Christian Liebsch^*Hans-Joachim Wilke

• Ulm University Medical Center, Ulm, Germany

Introduction: Coupled motions, defined as motions outside the primary motion plane, are used for in vivo kinematic measurements and the validation of experimental and numerical models of the spine. Due to the interindividual movement comfort of participants and imprecise measurement methods, previous in vivo studies have not been able to determine distinct coupled motion patterns. The aim of this meta-analysis was to identify reproducible coupled motion patterns from in vitro studies with standardized loading conditions for each spinal section of the spine. Methods: A systematic literature search in the PubMed, Web of Science and Embase databases was conducted in accordance with PRISMA guidelines to identify any in vitro studies on coupled motions of human specimens (n=120). In a three-stage procedure, all studies were filtered out that allowed quantitative comparability of coupled motions in the individual loading directions (n=20). Inclusion criteria were testing the intact state, quasi-static flexibility measurement using pure moments, and specification of the analyzed levels. Coupled motions were calculated as relative values of the primary range of motion and quantitatively evaluated using meta-analysis.
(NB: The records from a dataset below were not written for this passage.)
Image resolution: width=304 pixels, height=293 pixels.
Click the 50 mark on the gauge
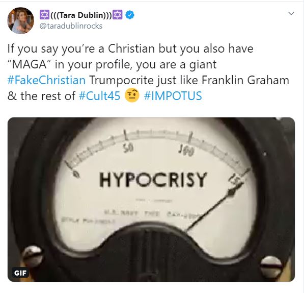[x=128, y=149]
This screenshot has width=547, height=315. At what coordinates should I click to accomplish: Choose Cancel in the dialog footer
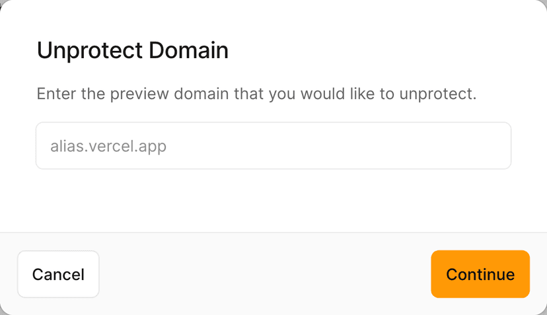tap(58, 274)
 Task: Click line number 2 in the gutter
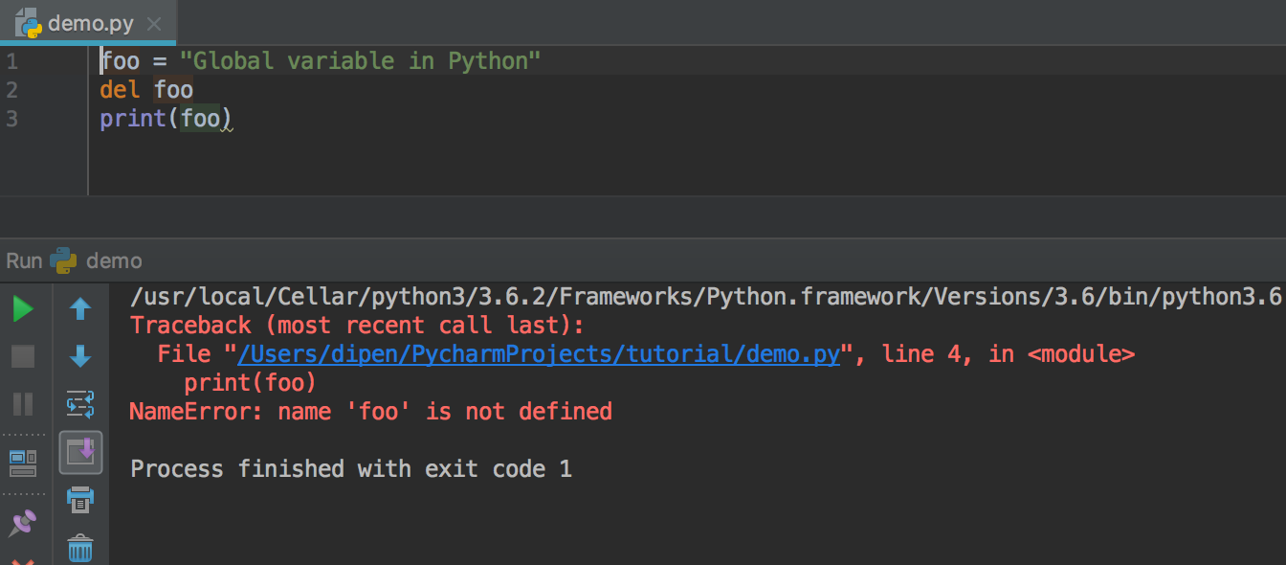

One-sample Wilcoxon signed rank test was performed in SPSS to determine the reproducibility of coupled motions for each segmental level. Results: Overall, no relevant coupled motions were identified in primary flexion and extension (p > 0.05). In primary lateral bending, evidence was particularly found for low extension and moderate to high ipsilateral axial rotation in the thoracic spine as well as moderate ipsilateral axial rotation in the subaxial cervical spine (p < 0.05). In primary axial rotation, low to moderate contralateral lateral bending in the thoracic spine and high to dominant ipsilateral lateral bending in the subaxial cervical spine were particularly detected (p < 0.05). Discussion: This meta-analysis of in vitro studies identified characteristic coupled motion patterns of the spine, specifically a strong motion coupling interrelationship between lateral bending and axial rotation. More studies are required to extend and substantiate the findings of this meta-analysis. Nevertheless, this data set is valuable for the validation of experimental and numerical studies of the spine and the interpretation of the coupled motion behavior of the passive spinal structures.